30 Apr 2012 in Highland, Music, Outer Hebrides, Showcase

Queen’s Hall, Edinburgh, 28 April 2012, and touring

HOME and its many diverse meanings and associations is a big subject to tackle in any form.

EDINBURGH-based saxophonist Phil Bancroft first devised this show as the result of a commission during the Year of Homecoming in 2009, and has continued to develop and expand the project in the intervening period.

Small as the World

Small as the World

The basic musical structure remained similar to the first performance of the piece at the Bosco Theatre during the Edinburgh International Jazz Festival that year, as did the line-up – Bancroft on saxophones (and laptop), Aidan O’Rourke on violin, the Amsterdam-based Australian trumpet player Felicity Provan, Graeme Stephen on guitar, Paul Harrison on piano and keyboards, Mario Caribe on bass, and Stu Ritchie on drums.

That represented four different countries of origin, and that role call was further expanded by an imaginative addition to the programme.
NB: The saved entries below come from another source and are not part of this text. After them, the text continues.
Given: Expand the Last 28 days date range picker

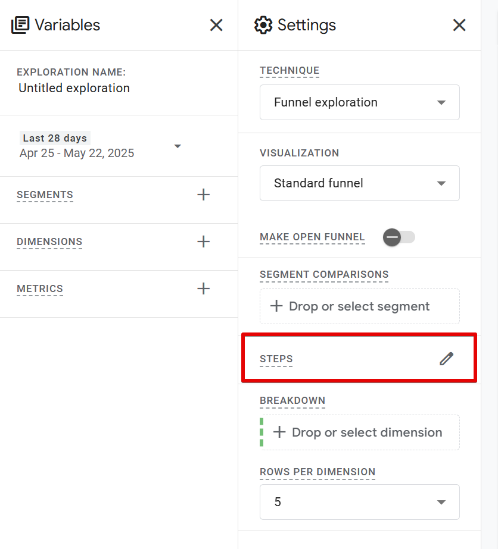Looking at the screenshot, I should 101,146.
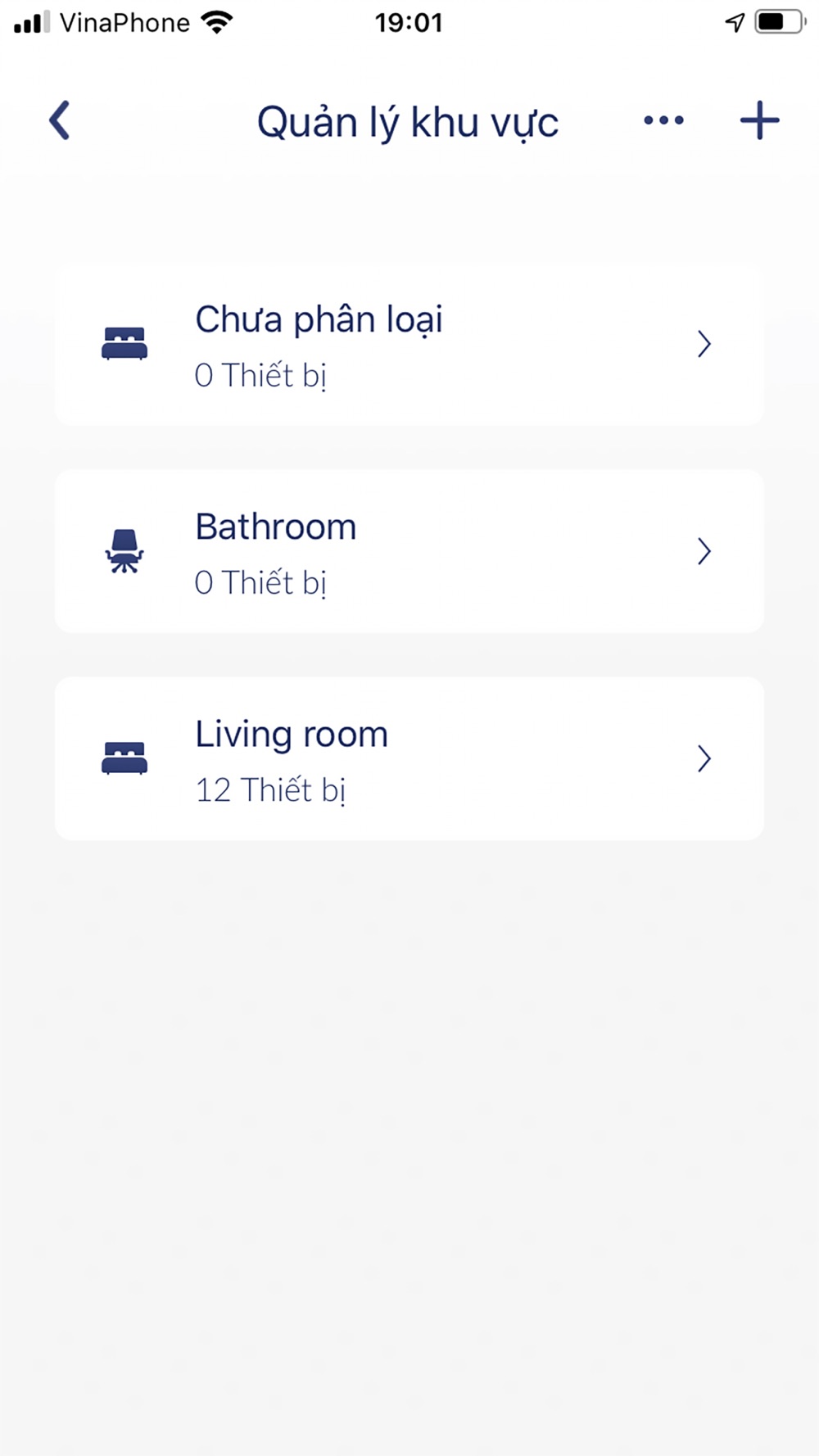Tap the office chair icon for Bathroom

(x=124, y=551)
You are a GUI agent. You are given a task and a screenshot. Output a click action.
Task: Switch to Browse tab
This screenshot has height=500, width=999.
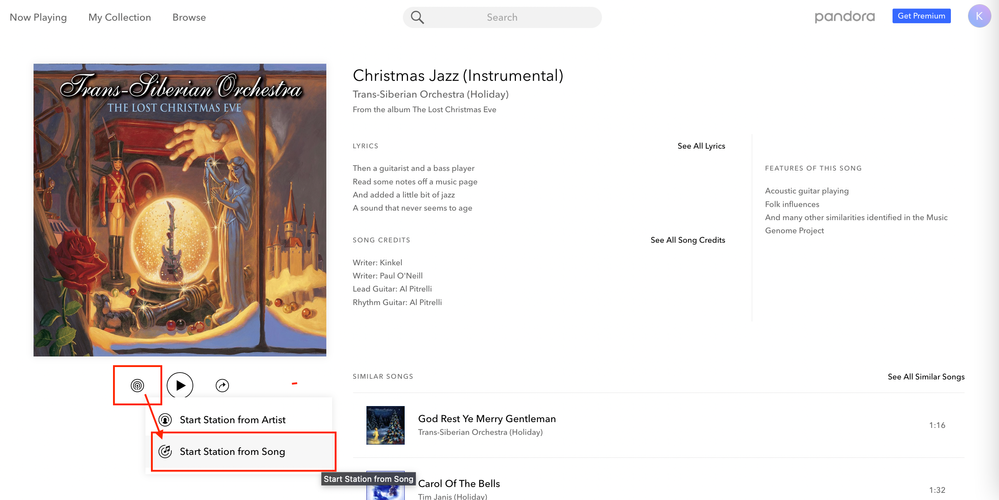(189, 17)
The saxophonist had set up a link with violinist Kumaresh (Ganesh & Kumaresh have collaborated with one of Bancroft’s other projects, Trio AAB) in Chennai, via the medium of Skype.

Bancroft called the piece Technology, and after an initial hitch in establishing the connection, the technology worked surprisingly well, allowing the Indian violinist to play live from the music room in his home with the band on stage in Edinburgh, including a short duet with O’Rourke.

If the project has inevitably lost some of the surprise elements of that opening night at the Bosco (but not, of course, if you haven’t already seen it), it has gained both in new ideas and fresh content and a more finely-honed sense of direction.

It is a multi-faceted meditation on the many meanings of “home”, expressed in music, text, film and projections, with contributions from photographer Louis de Carlo, artist Josh Armstrong and members of the public who have contributed words and images to the project’s website. The stage set included a sofa and chair (although nobody sat in either), and the musicians performed the first half of the show dressed in that most archetypal of home garments, pyjamas.

The opening section focused on an amusing video shot in Bancroft’s own home, and gave a central role to his dog in the elegant melodic flow of Swim, Jenny, Swim. Home, Small As The World made use of text and photographs from diverse cultures (either by de Carlo or posted to the website), and featured Aidan O’Rourke and some of the most-soundtrack-like music of the evening.

Childhood allowed us to play a game of spot-the-musician from photographs of them in their youthful guise. Featuring Felicity Provan, it began with a slow section and then switched to a more energised vein in evoking the idea of play, a dual structure used in several of the pieces.

The music took a more spiky, kinetic direction in Travel, an ever-changing excursion featuring Graeme Stephen, and the violent disruptions of Nationalism / Voting For War. Although deprecating his own eco-warrior status (“I don’t compost as much as I should”), the saxophonist explored the fate of our planetary home in Gaia and the hilarious finale in which he, his wife, cat and dog fire off into space to the strains of his putative world-wide party hit, It’s Too Late Now, So Party On, with the band suitably decked out in low budget spacesuits (you can get a flavour on the videos on the project website – see below).

Home, Small As The World is at An Lanntair, Stornoway, tonight (30 April), and Eden Court Theatre, Inverness, tomorrow (1 May).